Good Footnotes Can Save the Day, or the Play
Published by Thriftbooks.com User , 20 years ago
Ben Jonson requires effort. His allusions to topical events tend to be obscure today, his penchant for having some characters quote Latin phrases can be a barrier (some characters misquote Latin, and we, the alert audience, are supposed to chuckle), and his use of unfamiliar colloquialisms and bawdy comments is yet another challenge. Despite these difficulties, Jonson's humor has weathered four centuries and most readers - with a little persistence - will enjoy Jonson's better known plays like Volpone, The Alchemist, and Bartholomew Fair. In some ways I found Bartholomew Fair to be more difficult than either Volpone or The Alchemist. Even with a second reading, I still needed to refer to the cast listing to keep track of the multitude of characters (thirty-five or so) that come and go. To make matters worse some characters insist on wearing disguises and changing their names. The dialogue, as I alluded earlier, nearly overwhelmed me at times, but I was rescued by the excellent footnotes by G. R. Hibbard in the New Mermaid edition to unravel obscure comments. Thanks in part to Hibbard's footnotes, not only did I survive, I have actually developed a liking for Bartholomew Fair's fortune hunters, country bumpkins, foolish gentry, zealous Puritans, bawdy lower class elements, a pompous judge, purse snatchers and con men. Bartholomew Fair has a rather unusual introduction in which Ben Jonson cautions his audience that the author is sensitive to criticism and it would be best that they behave. Jonson had not forgotten the acrimonious reception for his most recent play, a tragedy titled Catiline, and he had no intention of having this play suffer likewise. Incredibly, Jonson had stagehands read a contractual agreement between the playwright and the audience defining rules for a proper and appropriate method of criticism. Fortunately for all, Bartholomew Fair proved to be popular. It remained so for many years. I have also used the inexpensive Oxford World Classics edition titled The Alchemist and Other Plays and its footnotes are quite helpful. My preference is the New Mermaids edition published by A & C Black/W W Norton. The introduction is more extensive, the font larger, and the paper quality better, but it is a little more expensive.

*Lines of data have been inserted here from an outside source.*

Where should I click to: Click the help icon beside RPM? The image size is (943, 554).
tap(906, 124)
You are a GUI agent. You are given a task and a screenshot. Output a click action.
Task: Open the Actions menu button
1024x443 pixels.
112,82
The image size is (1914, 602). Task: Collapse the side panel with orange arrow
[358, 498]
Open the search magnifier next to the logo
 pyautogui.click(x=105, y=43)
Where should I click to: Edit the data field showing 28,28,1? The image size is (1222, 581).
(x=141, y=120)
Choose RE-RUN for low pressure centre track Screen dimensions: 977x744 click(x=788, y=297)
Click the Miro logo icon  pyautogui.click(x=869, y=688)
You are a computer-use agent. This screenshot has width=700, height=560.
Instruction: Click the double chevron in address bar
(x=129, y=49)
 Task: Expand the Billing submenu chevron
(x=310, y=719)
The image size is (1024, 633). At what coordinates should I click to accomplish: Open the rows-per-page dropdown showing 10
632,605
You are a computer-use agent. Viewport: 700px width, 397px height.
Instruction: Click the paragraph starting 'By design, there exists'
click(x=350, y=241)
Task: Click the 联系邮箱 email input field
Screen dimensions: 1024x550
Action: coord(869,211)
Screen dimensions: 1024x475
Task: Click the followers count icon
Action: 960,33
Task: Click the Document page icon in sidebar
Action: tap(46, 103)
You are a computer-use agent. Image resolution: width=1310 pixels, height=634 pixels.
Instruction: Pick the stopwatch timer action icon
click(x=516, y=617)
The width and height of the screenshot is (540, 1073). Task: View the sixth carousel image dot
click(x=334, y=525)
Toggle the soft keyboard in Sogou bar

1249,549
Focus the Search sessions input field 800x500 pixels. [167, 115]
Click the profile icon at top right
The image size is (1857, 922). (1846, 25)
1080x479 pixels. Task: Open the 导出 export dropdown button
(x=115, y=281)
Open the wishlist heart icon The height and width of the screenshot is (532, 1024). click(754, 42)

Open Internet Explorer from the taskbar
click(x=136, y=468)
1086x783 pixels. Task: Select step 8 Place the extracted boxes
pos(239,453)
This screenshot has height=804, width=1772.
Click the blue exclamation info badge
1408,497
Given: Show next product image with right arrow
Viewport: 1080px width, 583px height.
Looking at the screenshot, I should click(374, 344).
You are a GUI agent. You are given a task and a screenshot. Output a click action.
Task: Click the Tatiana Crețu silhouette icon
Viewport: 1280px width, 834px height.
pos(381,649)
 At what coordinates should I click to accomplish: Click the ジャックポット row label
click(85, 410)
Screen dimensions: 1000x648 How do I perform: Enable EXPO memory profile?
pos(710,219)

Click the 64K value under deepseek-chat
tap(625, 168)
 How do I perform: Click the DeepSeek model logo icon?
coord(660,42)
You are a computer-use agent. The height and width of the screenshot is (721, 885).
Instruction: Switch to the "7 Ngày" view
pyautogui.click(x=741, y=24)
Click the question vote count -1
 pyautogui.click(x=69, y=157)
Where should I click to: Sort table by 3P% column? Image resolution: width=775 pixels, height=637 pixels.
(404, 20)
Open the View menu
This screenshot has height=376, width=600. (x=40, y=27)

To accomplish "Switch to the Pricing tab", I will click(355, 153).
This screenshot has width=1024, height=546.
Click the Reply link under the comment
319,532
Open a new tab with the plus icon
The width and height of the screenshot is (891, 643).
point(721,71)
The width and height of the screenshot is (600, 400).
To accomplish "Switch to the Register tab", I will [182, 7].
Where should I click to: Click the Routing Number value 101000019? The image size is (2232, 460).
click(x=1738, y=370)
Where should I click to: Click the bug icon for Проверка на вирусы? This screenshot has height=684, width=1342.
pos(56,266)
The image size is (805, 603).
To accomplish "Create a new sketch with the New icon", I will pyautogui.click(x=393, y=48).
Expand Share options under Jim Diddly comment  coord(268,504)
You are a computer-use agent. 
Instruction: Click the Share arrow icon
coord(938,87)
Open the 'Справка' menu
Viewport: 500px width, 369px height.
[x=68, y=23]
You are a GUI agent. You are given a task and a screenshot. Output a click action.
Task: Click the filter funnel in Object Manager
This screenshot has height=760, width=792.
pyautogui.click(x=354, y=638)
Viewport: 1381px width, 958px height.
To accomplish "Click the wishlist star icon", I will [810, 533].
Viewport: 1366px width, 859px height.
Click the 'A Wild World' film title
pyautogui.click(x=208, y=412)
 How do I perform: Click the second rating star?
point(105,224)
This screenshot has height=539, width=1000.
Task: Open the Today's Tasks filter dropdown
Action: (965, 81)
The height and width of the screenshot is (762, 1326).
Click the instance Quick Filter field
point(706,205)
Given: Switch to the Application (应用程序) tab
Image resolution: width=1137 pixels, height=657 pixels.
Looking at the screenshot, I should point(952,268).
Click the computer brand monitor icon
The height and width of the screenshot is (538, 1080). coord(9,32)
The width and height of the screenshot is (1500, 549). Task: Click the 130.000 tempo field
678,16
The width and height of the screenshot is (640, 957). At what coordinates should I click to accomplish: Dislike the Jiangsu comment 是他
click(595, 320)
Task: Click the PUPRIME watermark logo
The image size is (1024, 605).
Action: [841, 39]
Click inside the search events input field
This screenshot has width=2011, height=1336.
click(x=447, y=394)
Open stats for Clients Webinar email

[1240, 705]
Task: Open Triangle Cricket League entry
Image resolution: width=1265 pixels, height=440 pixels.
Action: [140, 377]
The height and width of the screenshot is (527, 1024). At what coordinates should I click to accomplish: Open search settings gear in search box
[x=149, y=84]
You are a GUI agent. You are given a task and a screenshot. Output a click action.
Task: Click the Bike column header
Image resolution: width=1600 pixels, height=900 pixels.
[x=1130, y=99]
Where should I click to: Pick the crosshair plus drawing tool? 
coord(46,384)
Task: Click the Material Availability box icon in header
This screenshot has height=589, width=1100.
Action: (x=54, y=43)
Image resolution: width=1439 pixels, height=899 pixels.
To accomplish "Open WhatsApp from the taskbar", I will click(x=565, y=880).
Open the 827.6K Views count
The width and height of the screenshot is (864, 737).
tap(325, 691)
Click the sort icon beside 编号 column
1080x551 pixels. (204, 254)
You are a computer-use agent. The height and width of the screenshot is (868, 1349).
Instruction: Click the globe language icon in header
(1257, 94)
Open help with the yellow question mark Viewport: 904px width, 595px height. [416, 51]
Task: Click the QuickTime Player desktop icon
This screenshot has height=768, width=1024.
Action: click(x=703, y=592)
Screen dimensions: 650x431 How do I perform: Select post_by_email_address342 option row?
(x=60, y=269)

a wonderful satire of justice
Published by Thriftbooks.com User , 23 years ago
Jonson was a wonderfully satirical dramatist of the Renaissance. Bartholomew Fair is a satire of religious justice and legal justice. He uses humorous, over-the-top characters to drive his point home. You will laugh with (not at) Ursula as the snobby, looking-down-their-noses characters realize that they are truly no better than she is. Jonson keeps asking us if his play is fair or foul. Who can judge what is fair or foul? Everyone or only the elite few? The central thing to remember while reading this play is: Fair and foul are near of kin.